Miami Heat Bail Out Tim Hardaway In His Problems With IRS
Retired Miami Heat point guard Tim Hardaway is the latest star to make headlines for falling behind on his taxes, despite earning $46.6 million during his NBA career.
According to The Detroit News, the IRS filed a $120,748 lien against Hardaway and his wife last summer, due to unpaid income taxes from 2005 and 2006.
However, he was bailed out by his former team, the Heat, who purchased the Miami mansion to settle his federal tax debt.
The paper reports that Hardaway sold the mansion to Miami Heat Limited Partnership, which owns the Miami Heat, three months after the lien was filed.

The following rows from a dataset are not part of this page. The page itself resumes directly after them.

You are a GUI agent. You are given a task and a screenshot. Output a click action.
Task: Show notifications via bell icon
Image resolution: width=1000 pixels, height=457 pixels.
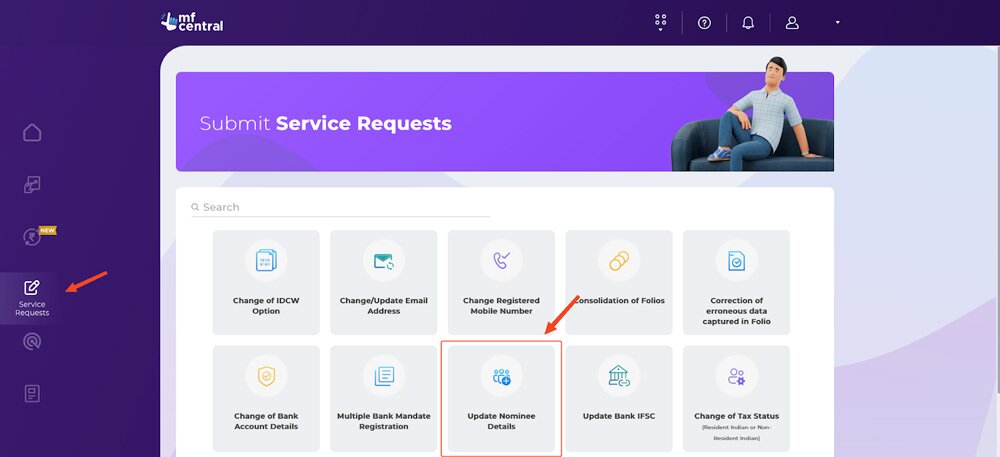tap(748, 22)
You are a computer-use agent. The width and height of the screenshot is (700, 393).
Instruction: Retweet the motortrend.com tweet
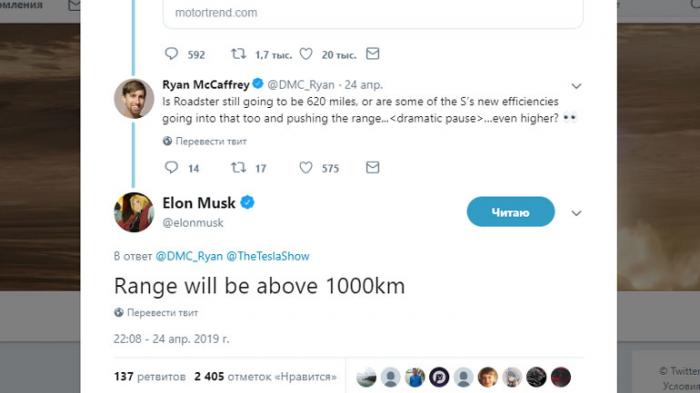(x=238, y=54)
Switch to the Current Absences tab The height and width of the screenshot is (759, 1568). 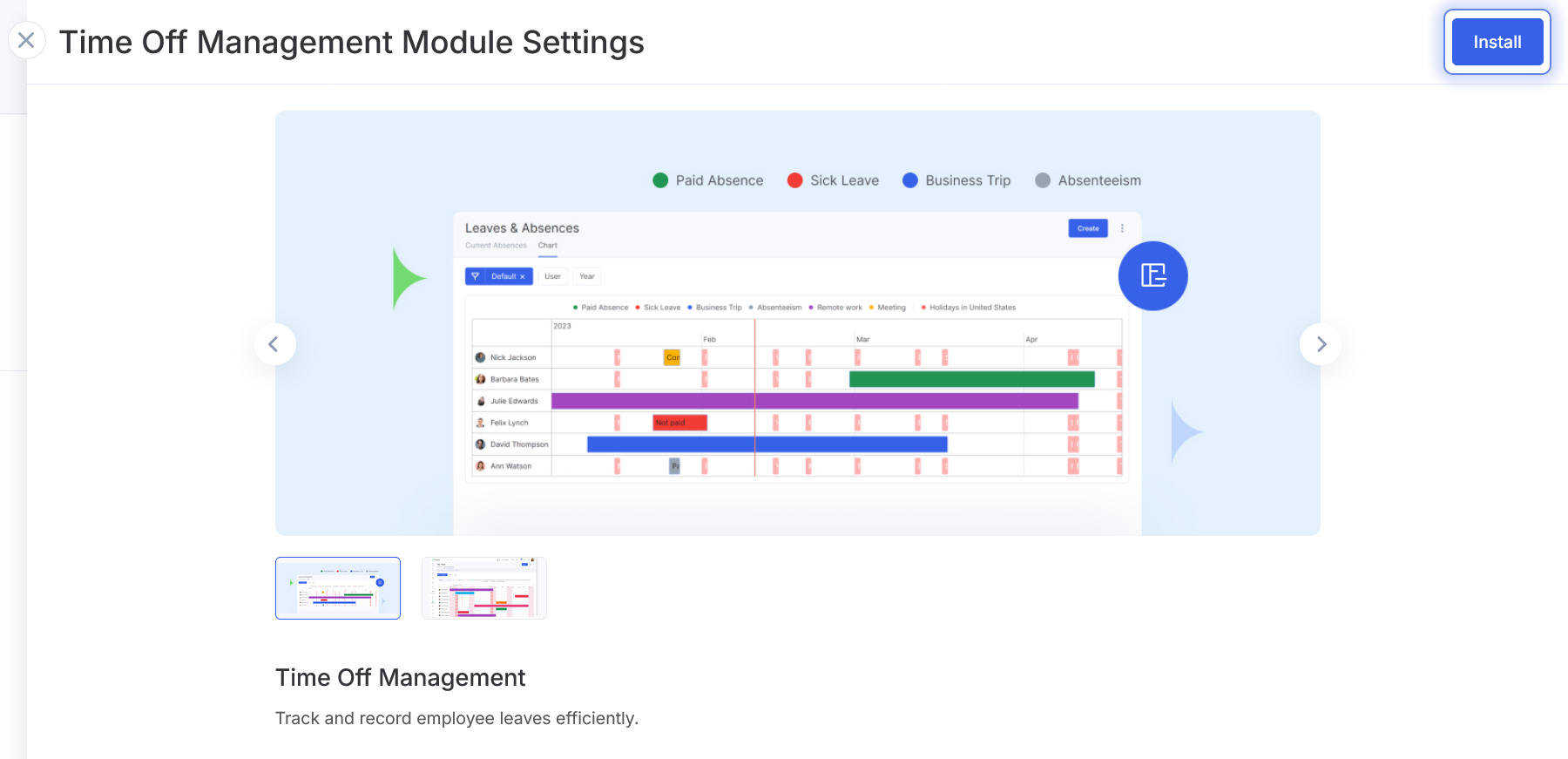496,246
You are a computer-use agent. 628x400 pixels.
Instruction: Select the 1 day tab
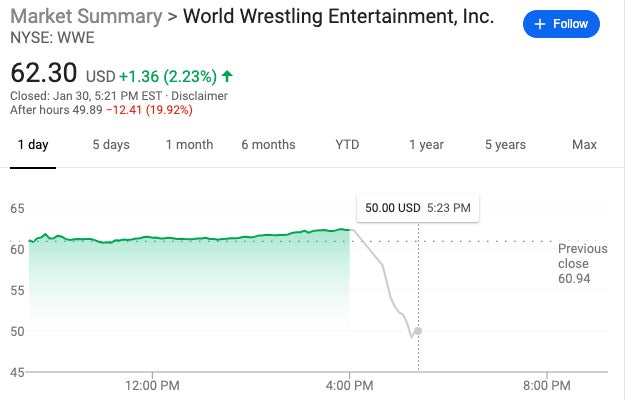33,145
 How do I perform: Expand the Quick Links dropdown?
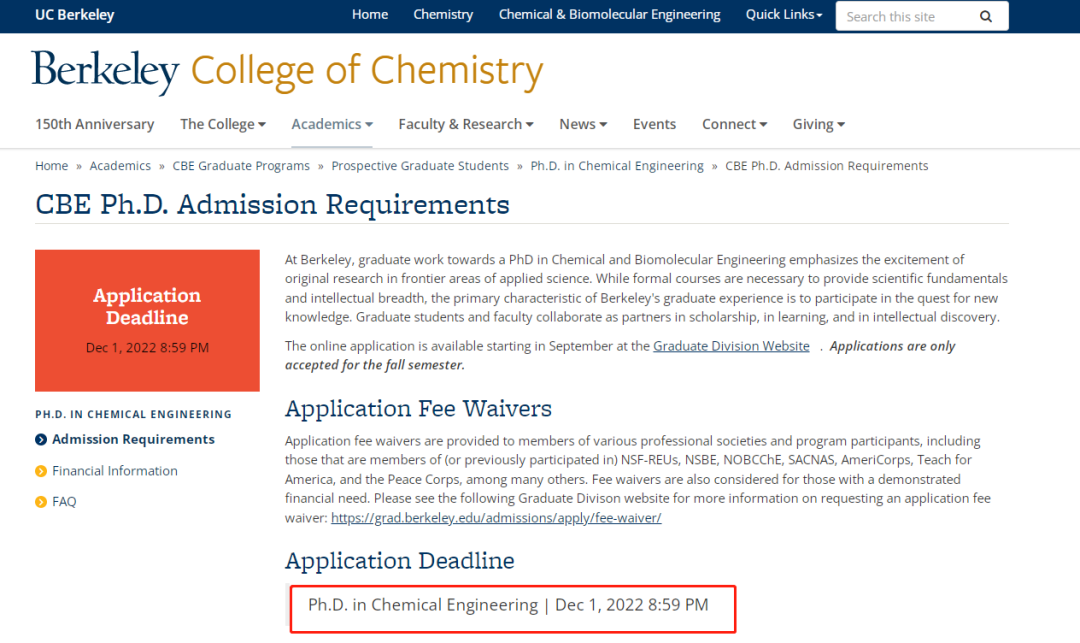tap(784, 15)
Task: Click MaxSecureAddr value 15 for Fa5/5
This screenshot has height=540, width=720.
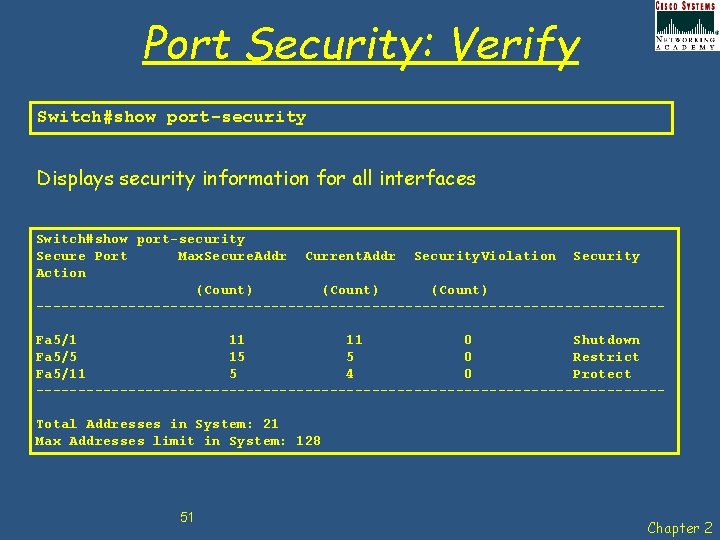Action: tap(237, 357)
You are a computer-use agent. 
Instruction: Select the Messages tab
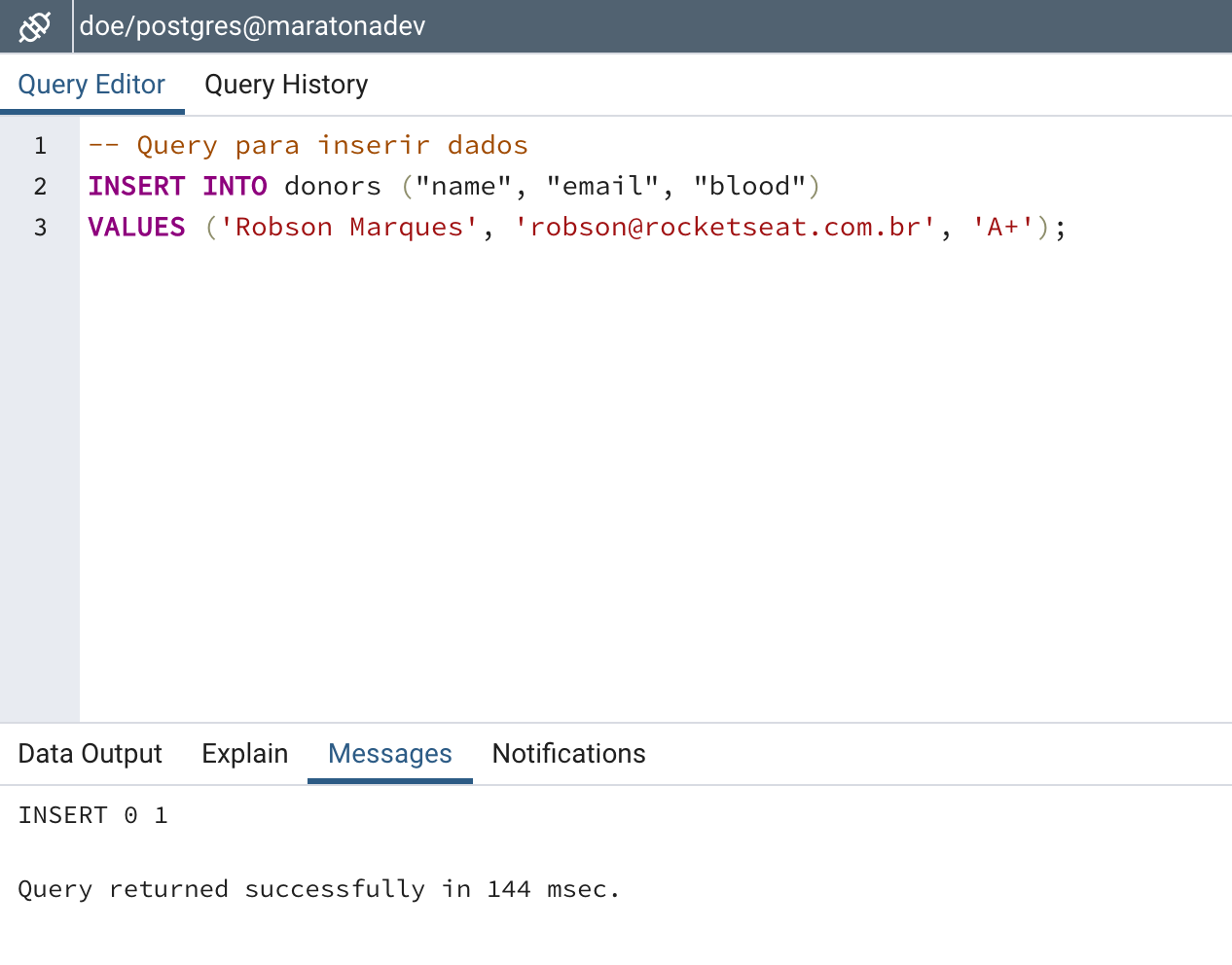389,754
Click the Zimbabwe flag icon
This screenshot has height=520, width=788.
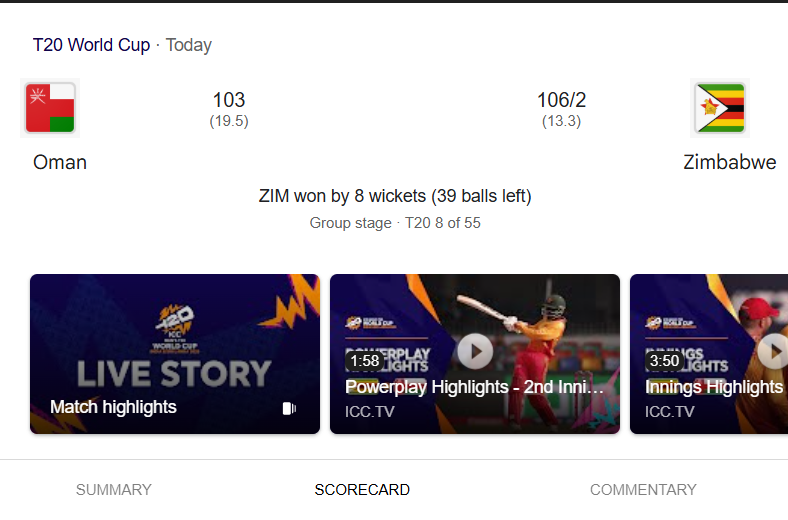tap(720, 108)
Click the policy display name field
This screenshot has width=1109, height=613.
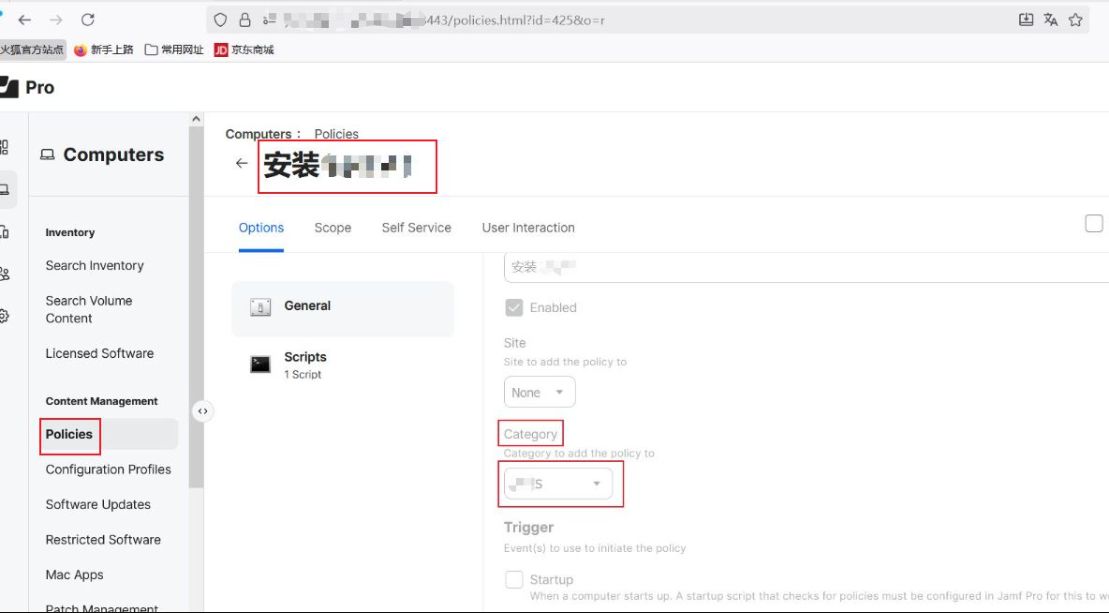800,268
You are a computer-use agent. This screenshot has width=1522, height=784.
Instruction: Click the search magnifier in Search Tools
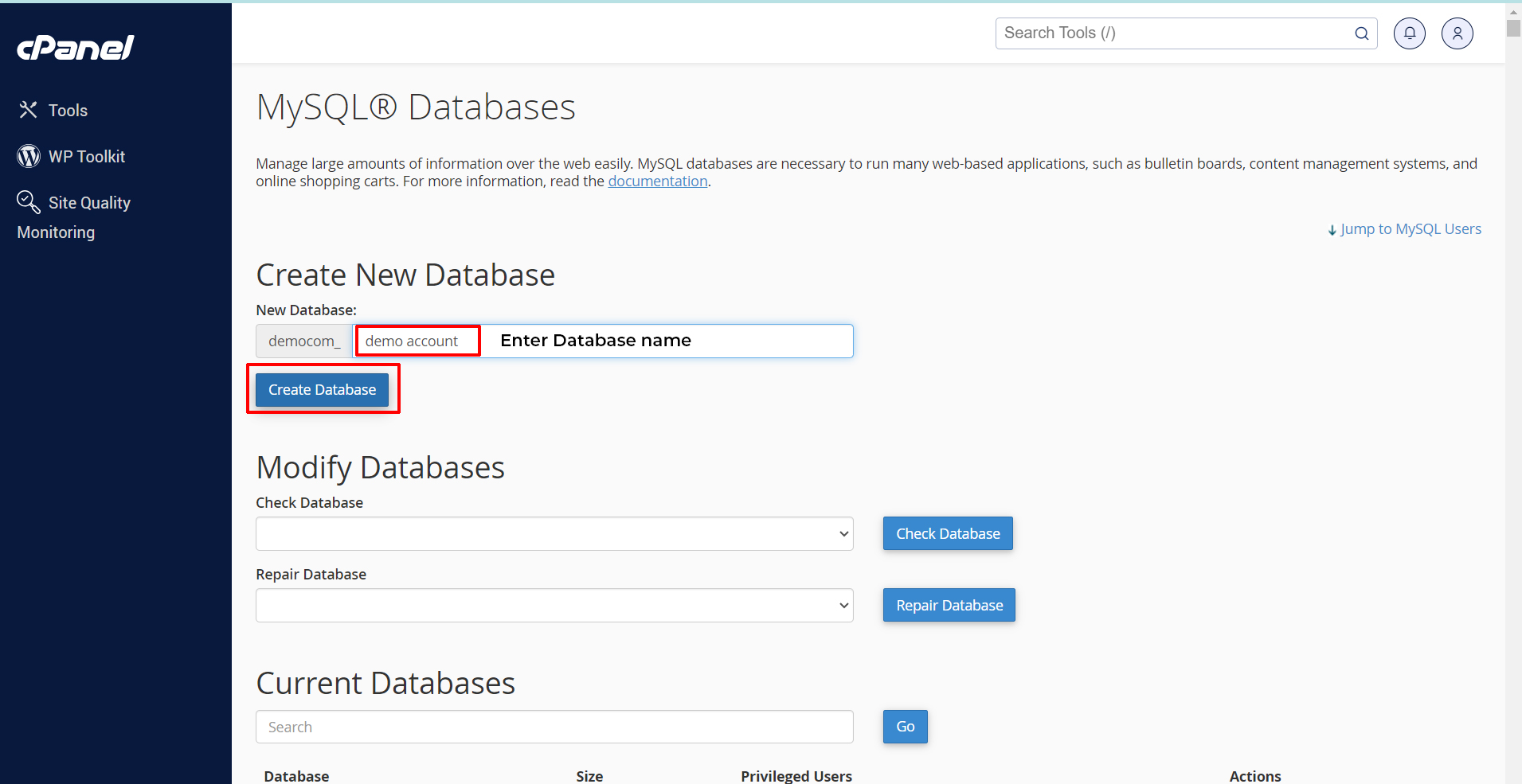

They paid $1.985 million for the 7,542-square-foot mansion in suburban Miami, and are now trying to sell the property for $2.5 million. It boasts five-bedroom, five-and-a-half-baths, and comes a pool and private basketball court decorated with a Miami Heat logo.
The team, nor Hardaway, would comment on why the sale took place.
The 44-year-old former NBA great still lives in the house, four months after the sale, said the report.
Hardaway spent 13 years in the NBA, entering the league as the 14th overall pick in the 1989 NBA Draft by the Golden State Warriors. He went on to play for the Heat from 1996 to 2001, before playing for the Mavs, the Nuggets and Pacers in his final years.
During his time in Miami, he led the Heat to some of the franchise's best seasons, thanks to his pairing with center Alonzo Mourning.
Hardaway was an MVP candidate during his 1996–97 season, after leading the Heat to the best record in franchise history, while averaging 20.3 points and 8.6 assists per game, and coming in fourth in the league with 203 three-point baskets.
In his prime, Hardaway was known and feared for his ankle-breaking crossover dribble.
He retired after the 2002-03 season, and worked as a basketball analyst for ESPN.